When I worked at a Japanese company, I was in charge of their newly-established International PR function. I felt some lack of clarity about what specific activities the company’s management felt that I should focus on. For example, should we be trying to get as much international press coverage as possible, or spend our energies on launching an advertising campaign? I waited in vain for management to make its desires clear to me. Finally, I received a copy of the new strategic plan just adopted by the firm. Surely that would give some hints as to what my area should be emphasizing.
I spent a day reading it cover to cover, but felt it was extremely vague and did not provide the guidance I was looking for. When I complained to my supervisor, he told me “The answer to what we should do in international PR is not going to come to us from above. We are the ones who are the experts in this area, not the people in management. We need to understand the general direction that the company is going, and then decide what we think the company should do. We can then suggest those things to top management.”

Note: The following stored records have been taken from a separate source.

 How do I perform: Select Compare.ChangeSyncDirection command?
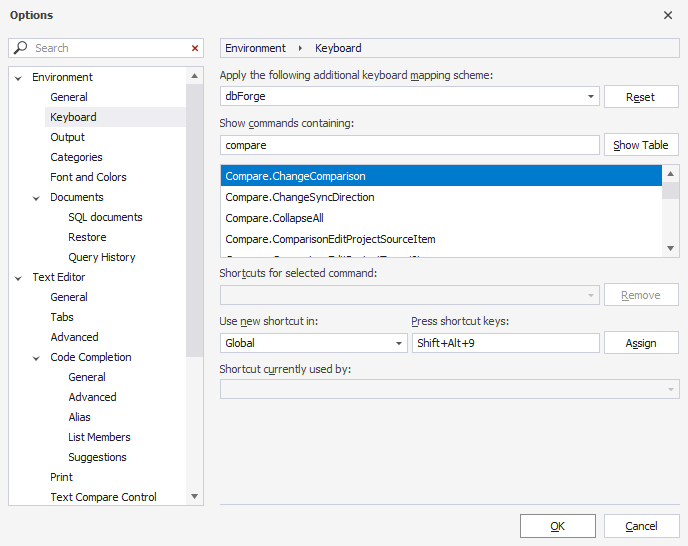tap(299, 197)
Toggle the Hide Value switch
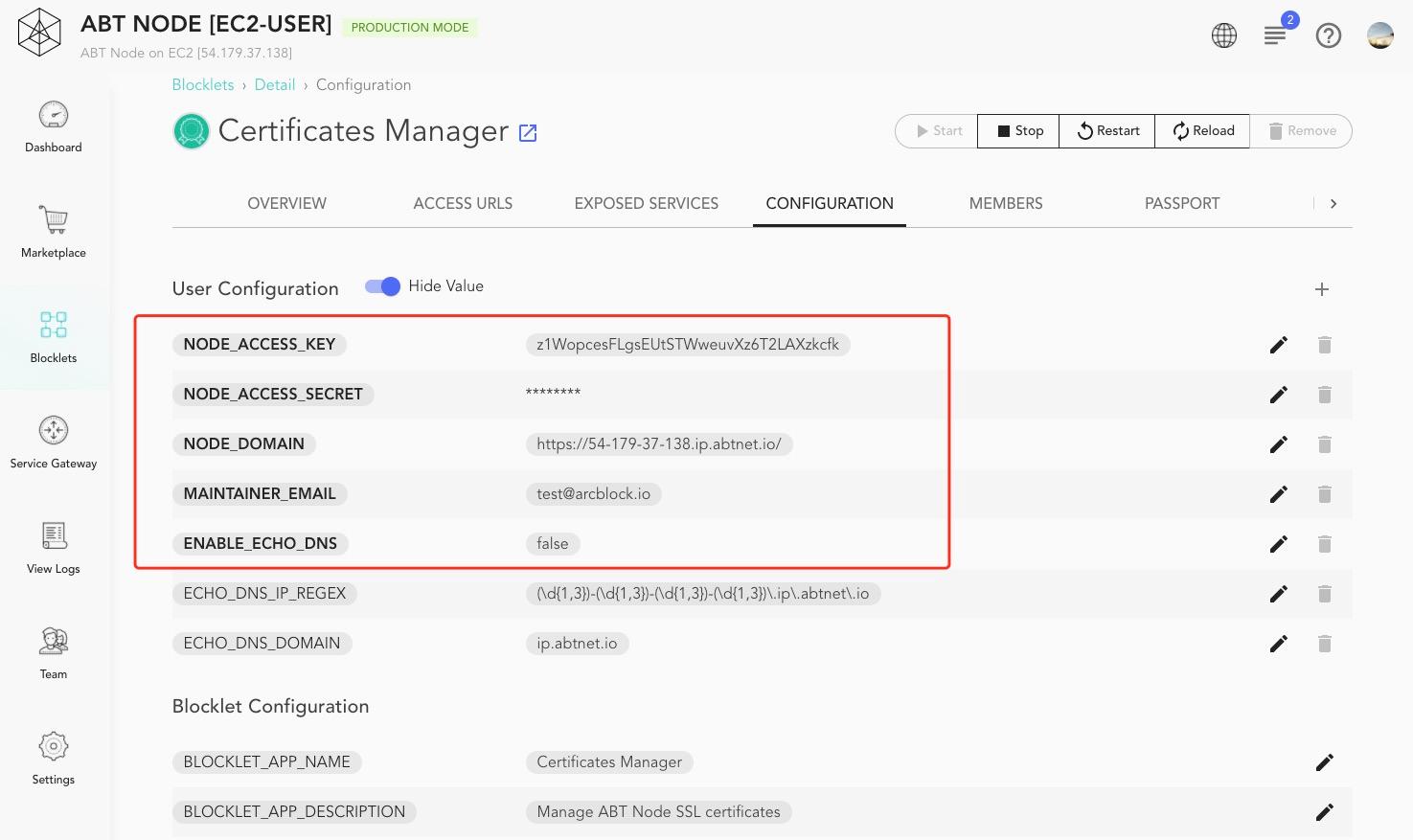The height and width of the screenshot is (840, 1413). (382, 286)
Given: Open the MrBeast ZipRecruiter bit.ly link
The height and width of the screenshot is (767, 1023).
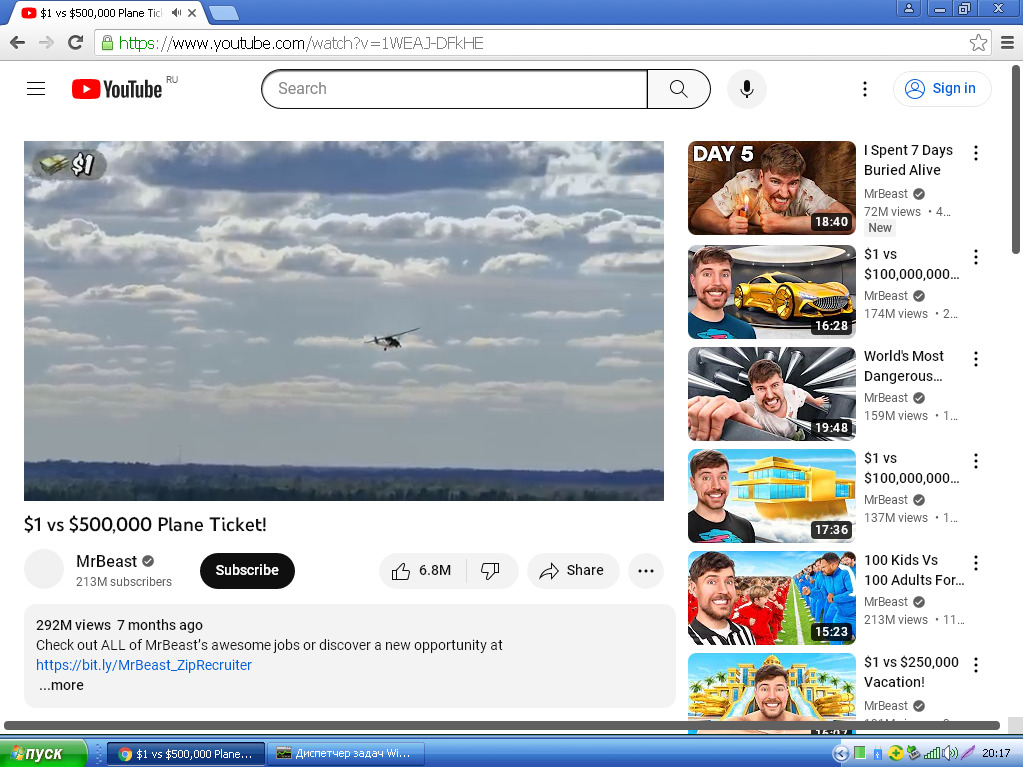Looking at the screenshot, I should 144,665.
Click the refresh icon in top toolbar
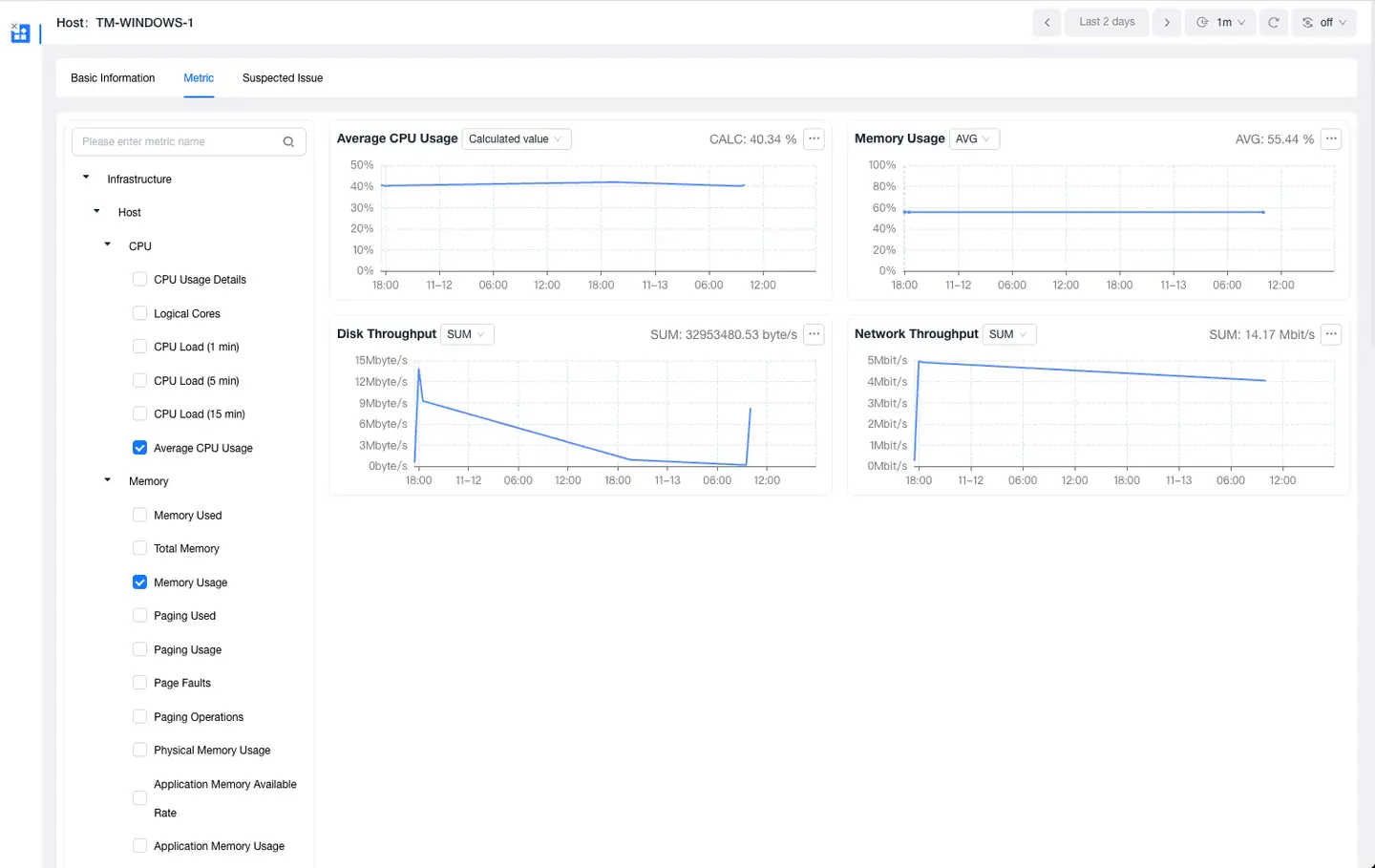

The idea that we would not be getting instructions from above, and would have the freedom to propose things to management that we felt were important, was a true revelation to me. From my American perspective, I had assumed that instructions would be coming from on high. It is a typical American assumption that strategies and directions flow in a top-down manner through an organization. However, what my boss described was a completely different way of looking at one’s job, and at the role of management. His explanation was of what Japanese refer to as “bottom up” in contrast to the “top down” style of American firms.
This bottom-up approach means that upper level managers do not give such specific directives, and instead provide a more general kind of direction. Then, people at the lower levels of the organization are expected to apply that direction to their area, and use it as the basis for making more specific plans. Those plans are then sent up through the layers of the organization for review and approval.
A somewhat extreme example of this approach was taken by Nobuyuki Idei when he was President of Sony. He adopted the motto of “Digital Dream Kids.” Western observers all scratched their heads at this, and wondered how something so un-defined could serve as an adequate rallying cry to the troops. But the idea was that employees in each part of the organization would think for themselves what this motto meant and how they could reflect it in their activities.
The mechanism that is used to implement the Japanese bottom-up approach is the ringi-sho, or circulating proposal document. This contains all the details of the plan devised by the staff at the lower level, and wends its way up the layers of the organization gathering the hanko approval seals of the various managers. This process is in great contrast to the decision-making in most American organizations, which emphasizes a determination made by one person or a small number or people, usually ones at an upper level. The decision and instructions on how to implement it then flow downward through the organization.